She started with the question about how dependent we are on our technology and devices. Where are we going to go with that? That became the underpinning of the series.

She also did lots of research (which included staring at walls). A key bit of learning: no matter how much pre-planning you do, you can't figure it all out beforehand.

Did she have any problems in her second book? 
The biggest challenge was to keep the enclosed city alive in the story even though it mostly focused on the outer world.

Her character had to feel at home in the inner world even though she wasn't there. She used the virtual reality device she created in the first book, where characters could really experience a place they weren't in, to keep it alive.

World-building pro tip from a wiser Veronica Rossi: Don't create a world with two distinctive cultures in your first attempt at world building.
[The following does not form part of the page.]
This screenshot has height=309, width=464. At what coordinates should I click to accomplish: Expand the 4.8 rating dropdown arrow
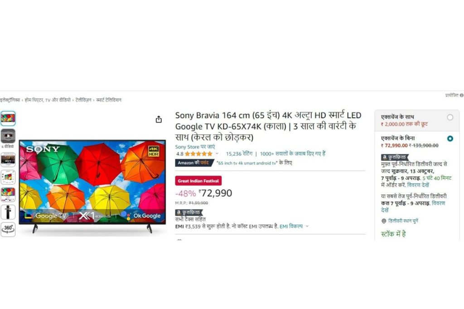tap(217, 154)
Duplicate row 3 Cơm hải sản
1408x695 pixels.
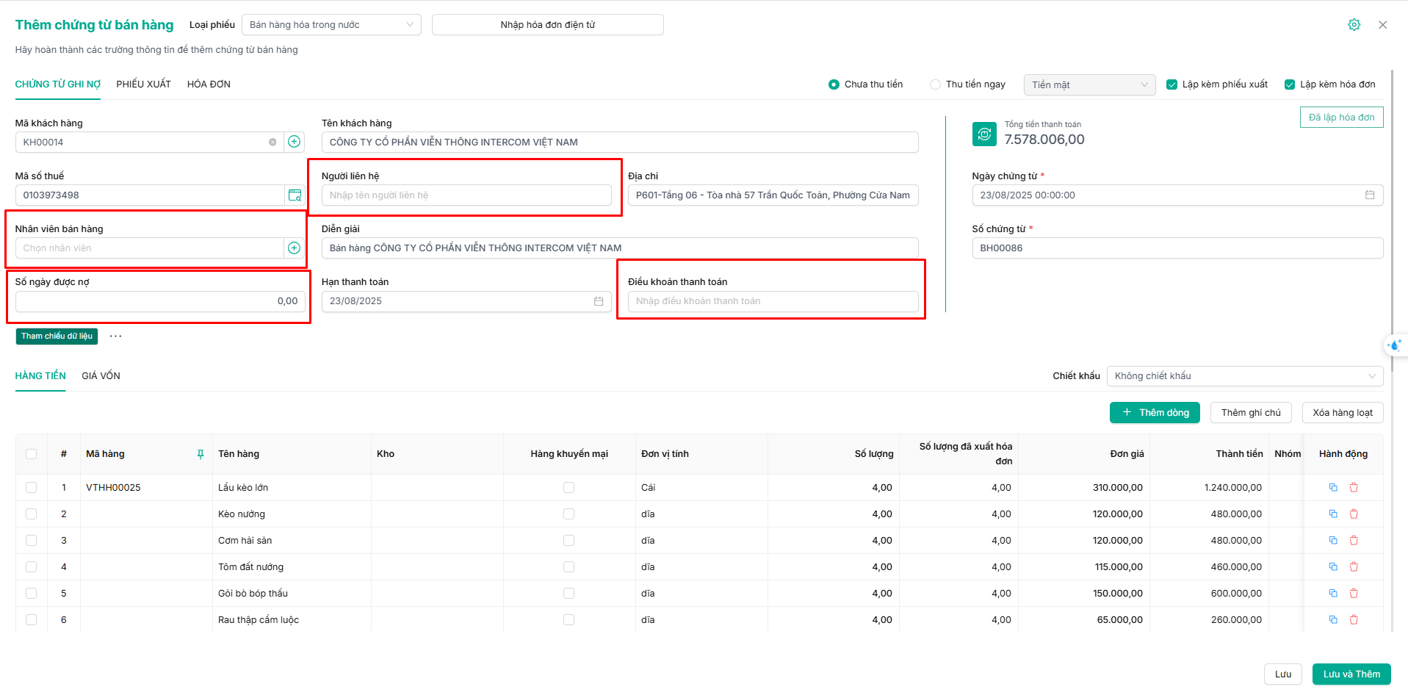coord(1333,541)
Did writing through two sets of eyes affect things?
This was by design. She wanted to see how a girl from a protected society would look at people who lived a primitive, tribal existence. Playing with each character's lens was fun for her.

How do you suspend a reader's disbelief as you're creating a fantastical world? 

Everything that happens in her story is a leaping off point. Her characters love fiercely. They fight fiercely. They make mistakes. They betray people. That is the thing that allows people to relate to the story. Even though the world is not like ours, they are going through the same kind of hardships and stumbles, first love--"all those great things we experience"--and they relate to that. 

Did you start with setting or character?

They really came about at the same time. "I really started with opposites. Past, future. Male, female. I wanted to play with what happens when you put opposed things together."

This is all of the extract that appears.